# AA, AAA, AAAA/AAAAA Tops



## Steadfastly (Nov 14, 2008)

I was looking for the definition of what these tops are and found the description in the link below. It seems, while the tops are usually nice and shiny, the definition can be a bit murky.

Seeing this description, I have decided that all my maple topped guitars are AAAAA.

AA, AAA or AAAA—What Does It Mean on Flame Maple Top Guitars?

_"This means sadly that it is very difficult to give a solid definition for each grade of wood, which is what most people want when they are looking into the grades of wood used in guitars.

Also depending on the person what they think means "good figure" may differ, some maple may have lots of these flames close together. Some maples may have fewer flames, however, these flames are deeper. Which one is better is *completely objective.*

However it is possible to give this rough guide/definition,
_

_AA flame tops are nice, they are the standard flamed maple top. Normally they are the lesser flamed ones that are nicely matched or the very flamed ones that are not perfectly matched._
_AAA flame tops are very nice, they will take your breath away. Commonly they are very flamed and have good matching on both sides._
_AAAA/AAAAA flame tops can be either a marketing exercise or a stunning top depending on the exact top. These tops should be the "one of a kind" tops that only come along ever so often, however when Gibson or other companies use these tops on production models they are now requiring themselves to have a certain number of these "one of a kind" tops. *This may cause the companies to push nice AAA tops up into this band to fulfill their orders." *_


----------



## djmarcelca (Aug 2, 2012)

Steadfastly said:


> _Also depending on the person what they think means "good figure" may differ, some maple may have lots of these flames close together.
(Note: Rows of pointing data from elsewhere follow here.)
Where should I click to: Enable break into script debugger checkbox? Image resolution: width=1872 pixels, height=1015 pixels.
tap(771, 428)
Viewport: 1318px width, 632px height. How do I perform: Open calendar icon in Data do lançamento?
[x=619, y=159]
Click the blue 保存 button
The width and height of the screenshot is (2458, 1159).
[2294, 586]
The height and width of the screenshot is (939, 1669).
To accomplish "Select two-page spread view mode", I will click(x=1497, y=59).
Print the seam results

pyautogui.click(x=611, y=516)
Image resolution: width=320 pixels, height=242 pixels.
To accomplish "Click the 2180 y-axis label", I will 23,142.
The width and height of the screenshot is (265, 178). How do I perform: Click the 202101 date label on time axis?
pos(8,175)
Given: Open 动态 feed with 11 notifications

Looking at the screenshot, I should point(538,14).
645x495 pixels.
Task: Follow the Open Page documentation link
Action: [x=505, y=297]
Some maples may have fewer flames, however, these flames are deeper. Which one is better is *completely objective.*_


Objective?

I believe you mean SUBjective.


----------



## Diablo (Dec 20, 2007)

It is subjective. And in some cases, you'd need to have them side by side to understand the differences between the different grades. But an expert eye would be pretty good at it. My FIL is a wood worker hobbyist who builds furniture and frames etc...he can spot variations in woods to a very high degree that a layperson wouldn't.
So I wouldn't say it's completely subjective. You or I just don't have the experinc and skill set to discern. Much like my wife can't tell th difference between a Marshall and a Line 6. 

It's like going to the paint dept at Home Depot and looking at the hundreds of variations of "white". Any one of them will look like white once on your wall (hopefully) but when compared to each other, you can see the tones of pink, beige, grey etc they may also reflect.


----------



## Steadfastly (Nov 14, 2008)

djmarcelca said:


> Objective?
> 
> I believe you mean SUBjective.


I think you are correct. I just quoted this from the article and didn't notice it, Mr. Sharp Eyes. So I looked it up and here is what I found which, I believe, proves you are correct.
_
"An *objective* perspective is one that is not influenced by emotions, opinions, or personal feelings - it is a perspective based in fact, in things quantifiable and measurable. A *subjective* perspective is one open to greater interpretation based on personal feeling, emotion, aesthetics, etc."_


----------



## cheezyridr (Jun 8, 2009)

not only that, but it's not clearly defined, either


----------



## sulphur (Jun 2, 2011)




----------



## High/Deaf (Aug 19, 2009)

This is where namebrands, reputations, etc. become important. Do you believe JoeBlow is using tripleA when he says he is? Do you believe Gibson and Martin when they say it? I know who I'm more likely to believe - although I still like to be cautious non-the-less.


----------



## bolero (Oct 11, 2006)

AAAAAAAAAAAAAA......I am so confused

I'll stick to DD tops; easier to define


----------



## cboutilier (Jan 12, 2016)

bolero said:


> AAAAAAAAAAAAAA......I am so confused
> 
> I'll stick to DD tops; easier to define


DD is getting there, but I prefer an E


----------



## High/Deaf (Aug 19, 2009)




----------



## cheezyridr (Jun 8, 2009)




----------